Sulfonic organosilica nanotubes with different acidity densities could be synthesized through the co-condensation of ethenyl- or phenylene-bridged organosilane and 3-mercaptopropyltrimethoxysilane followed by sulfhydryl (–SH) oxidation. Transmission electron microscopy (TEM) analysis and nitrogen adsorption-desorption experiment clearly exhibit the hollow nanotube structures with the diameters of about 5 nm. The compositions of the nanotube frameworks are confirmed by solid state ¹³C nuclear magnetic resonance (NMR) while X-ray photoelectron spectroscopy (XPS) shows that about 60–80% of SH groups were oxidized to sulfonic acid (SO₃H). The acid contents were measured by both elemental analysis (CHNS mode) and acid-base titration experiment, which revealed that the acid density was in the range of 0.74 to 4.37 μmol·m⁻² on the solid. These nanotube-based acid catalysts exhibited excellent performances in the hydrolysis of cellobiose with the highest conversion of 92% and glucose selectivity of 96%. In addition, the catalysts could maintain high activity (65% conversion with 92% selectivity) even after six recycles.

1. Introduction

The preparation of fuels and chemical products derived from biomass is one of the most attractive approaches of the sustainable development for our society [1]. Cellulose, most widely existing in nature as one of the renewable biomass resources, has drawn much attention regarding its efficient utilization [2]. Among the strategies for cellulose utilization, hydrolysis reaction is one of the most important steps. Due to the strong intermolecular and intramolecular hydrogen bonds, traditional acid catalysts including concentrate and diluted sulfuric acids are usually used to realize the cleavage of cellulose [3]. However, such liquid acids are difficult to recycle and reuse, which may cause serious environmental pollution and high production costs [4]. Therefore, considerable efforts have been dedicated to the design and synthesis of effective solid acid catalysts as alternatives.

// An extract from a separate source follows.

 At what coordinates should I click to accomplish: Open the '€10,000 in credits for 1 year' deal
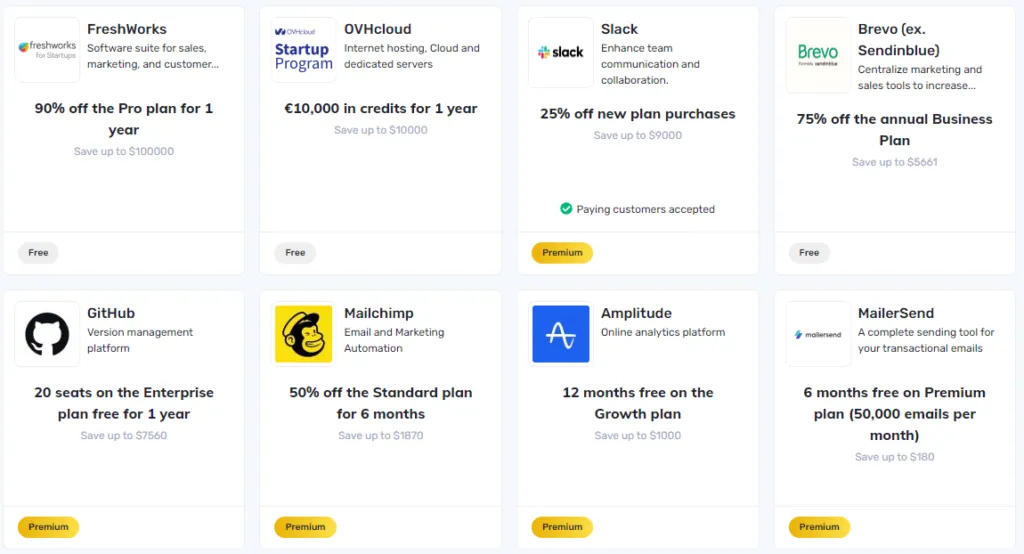(381, 108)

Organic-inorganic hybrid materials are considered as a kind of novel promising catalyst for the transformation of cellulose, owing to their unique characters such as simple synthetic process, highly stable structures and tunable hydrophilic/hydrophobic properties [5,6,7]. More recently, periodic mesoporous organosilicas (PMOs) incorporated with different organic moieties have emerged as useful solid catalysts in acid-catalyzed hydrolysis reactions. For example, Van Der Voort et al. synthesized sulfonic acid-functionalized PMOs through a “one-step” method, which can effectively catalyze the esterification of acetic acid and benzyl alcohol [8]. Guo and coworkers inserted 2-(4-chlorosulfonylphenyl)ethyl trimethoxysilane into PMO frameworks formed by two bifunctional organosilanes and the catalysts were evaluated by the esterification of palmitic acid and transesterification of yellow horn seed oil [9]. Such results clearly indicate the big potentials of PMOs incorporated with acid sites in the hydrolysis reactions.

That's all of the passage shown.